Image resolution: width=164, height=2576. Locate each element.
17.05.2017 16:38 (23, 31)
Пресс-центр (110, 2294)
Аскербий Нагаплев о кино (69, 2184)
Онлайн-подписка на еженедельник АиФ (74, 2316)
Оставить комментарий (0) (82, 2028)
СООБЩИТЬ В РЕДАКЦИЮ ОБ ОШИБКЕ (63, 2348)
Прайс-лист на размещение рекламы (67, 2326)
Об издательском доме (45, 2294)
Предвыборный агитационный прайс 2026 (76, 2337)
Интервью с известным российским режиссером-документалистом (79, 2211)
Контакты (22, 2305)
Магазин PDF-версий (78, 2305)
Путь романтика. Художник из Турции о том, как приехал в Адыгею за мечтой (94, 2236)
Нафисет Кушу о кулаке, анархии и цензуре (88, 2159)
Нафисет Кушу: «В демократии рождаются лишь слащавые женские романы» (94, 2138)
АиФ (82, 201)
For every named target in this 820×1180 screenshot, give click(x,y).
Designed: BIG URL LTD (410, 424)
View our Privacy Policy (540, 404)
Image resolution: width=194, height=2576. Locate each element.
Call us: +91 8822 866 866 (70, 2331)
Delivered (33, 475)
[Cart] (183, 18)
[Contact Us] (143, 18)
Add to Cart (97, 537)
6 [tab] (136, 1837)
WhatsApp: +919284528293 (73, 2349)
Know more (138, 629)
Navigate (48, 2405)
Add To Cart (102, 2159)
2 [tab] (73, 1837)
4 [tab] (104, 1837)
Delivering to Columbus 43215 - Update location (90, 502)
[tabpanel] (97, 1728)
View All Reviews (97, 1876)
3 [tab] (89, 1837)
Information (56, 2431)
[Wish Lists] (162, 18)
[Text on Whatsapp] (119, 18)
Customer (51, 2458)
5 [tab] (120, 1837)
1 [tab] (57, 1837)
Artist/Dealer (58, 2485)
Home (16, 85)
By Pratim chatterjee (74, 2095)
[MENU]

☆ ☆ ☆ ☆ ☆

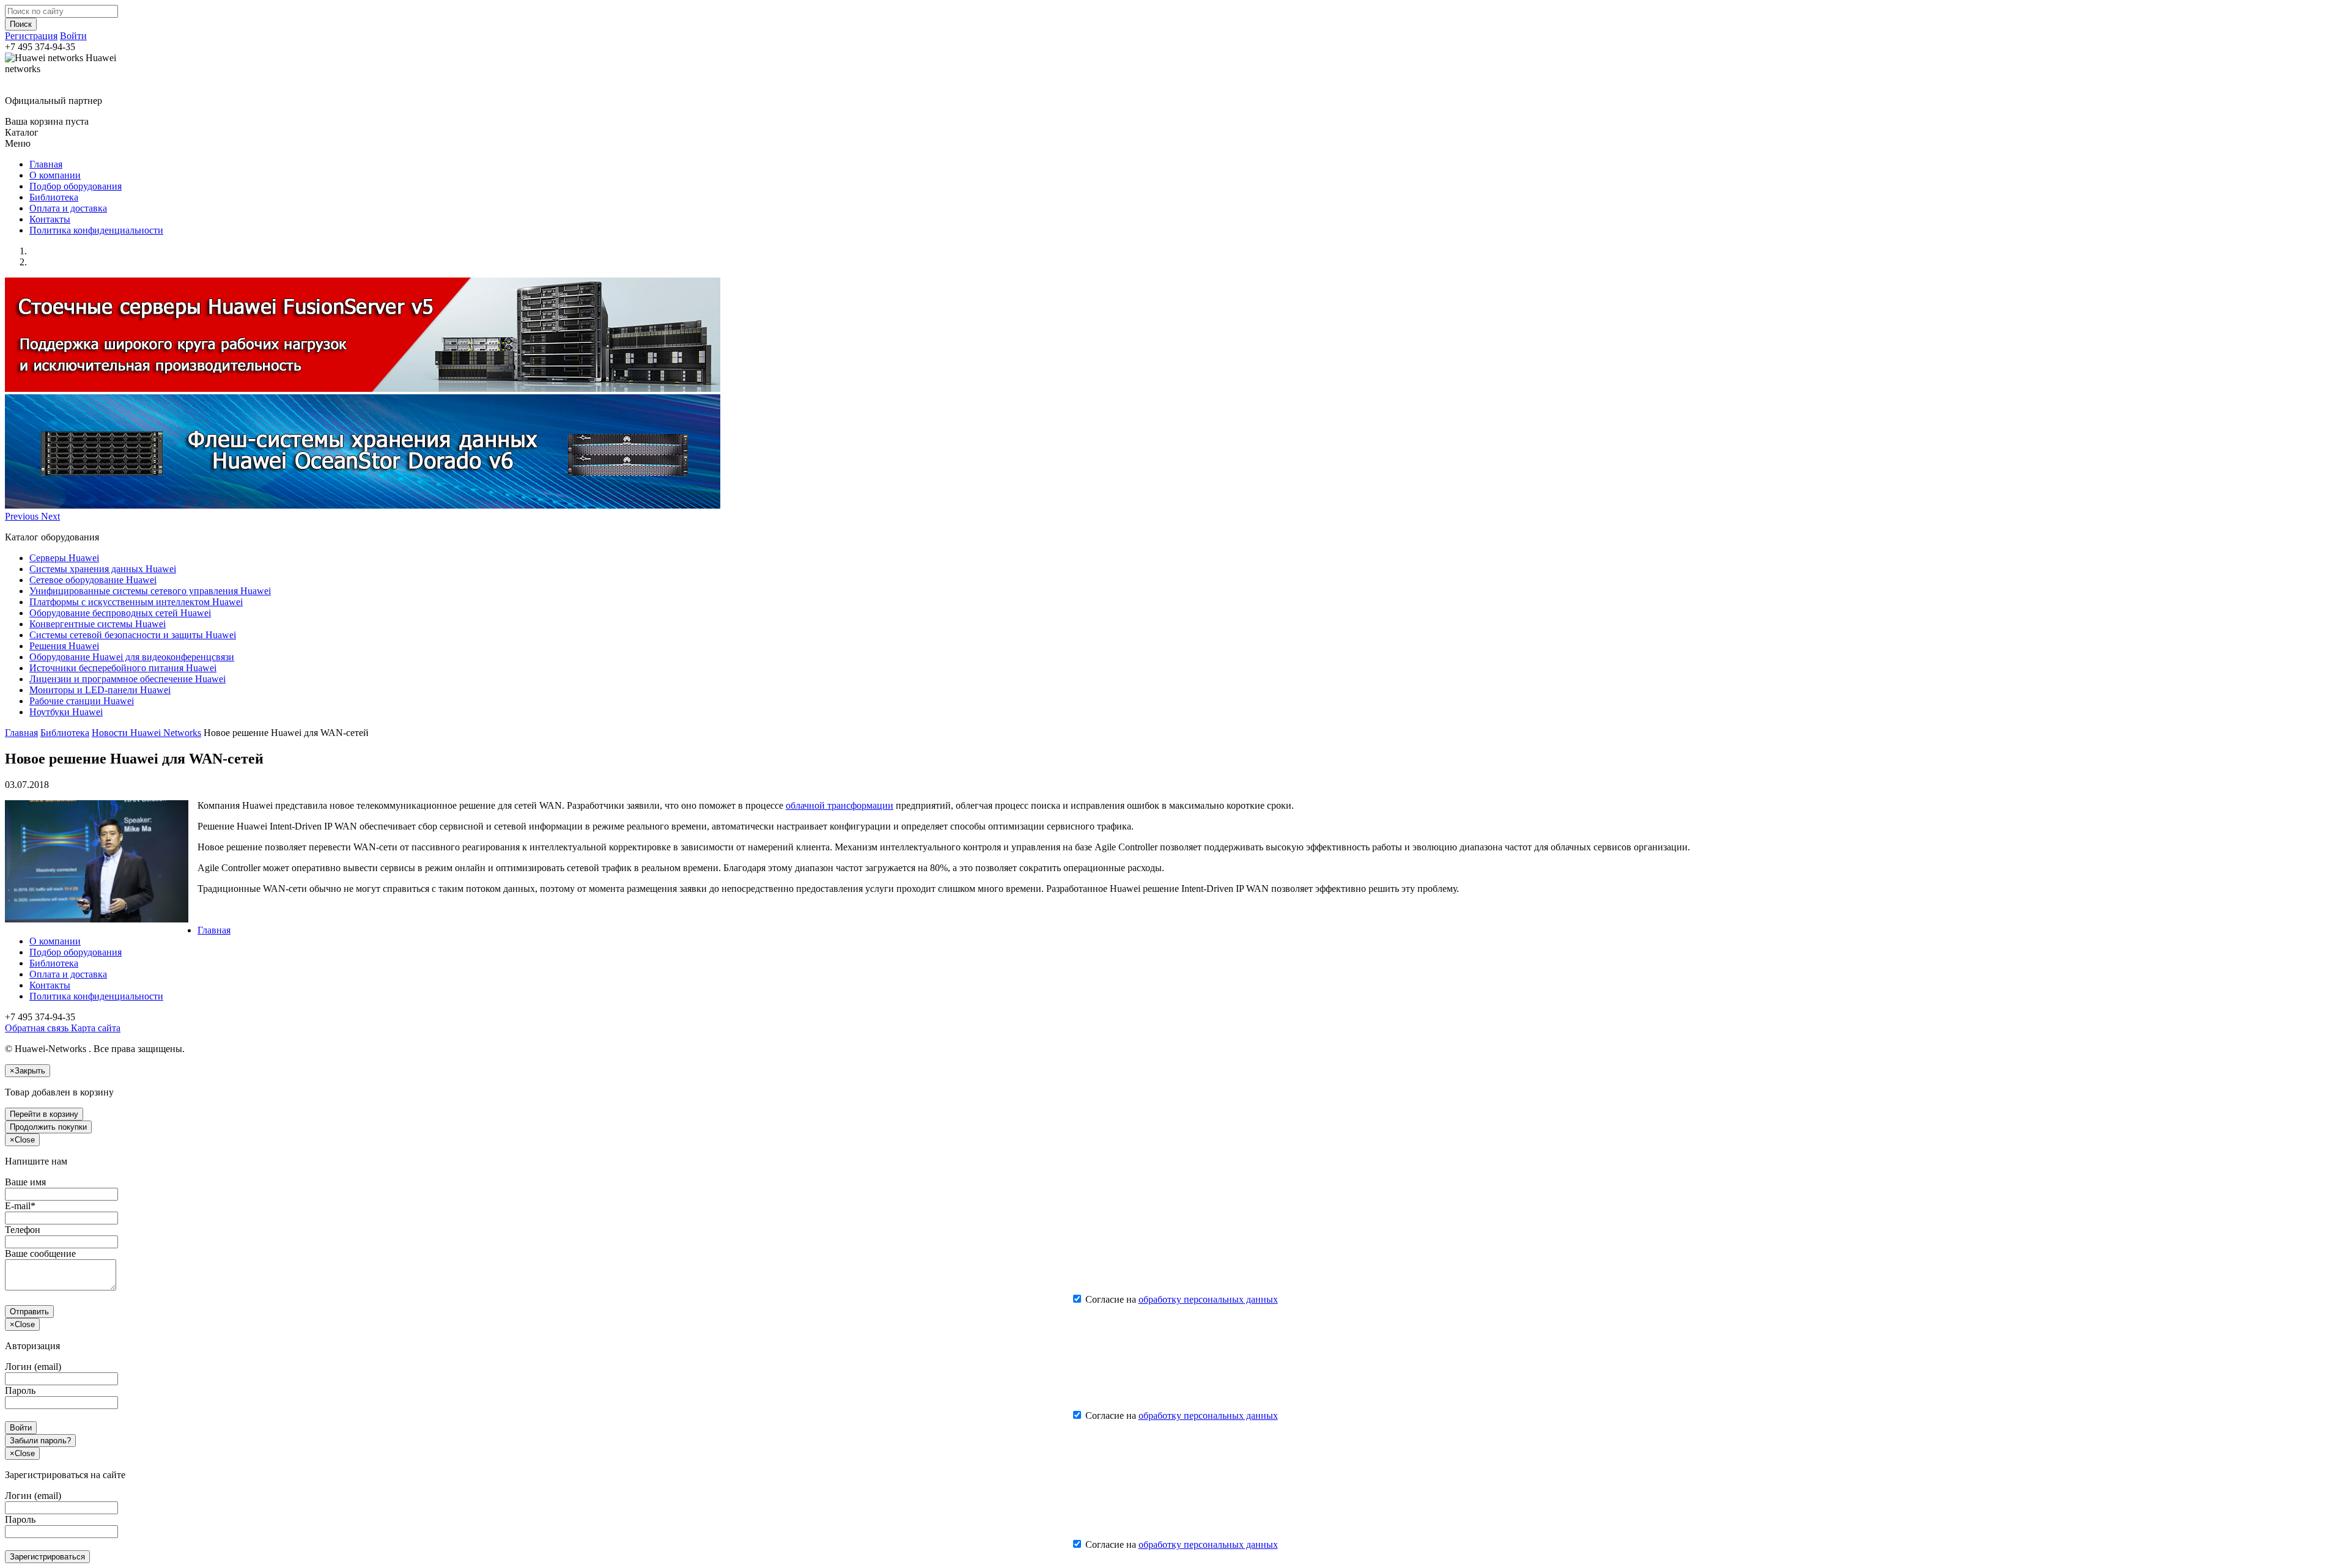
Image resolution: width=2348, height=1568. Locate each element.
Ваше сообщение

☆ ☆ ☆ ☆ ☆

▶ _Requirement_:
If a line in the listing contains the string "Image", count it; then give only the number of such lines.

▶ _Task response_:
3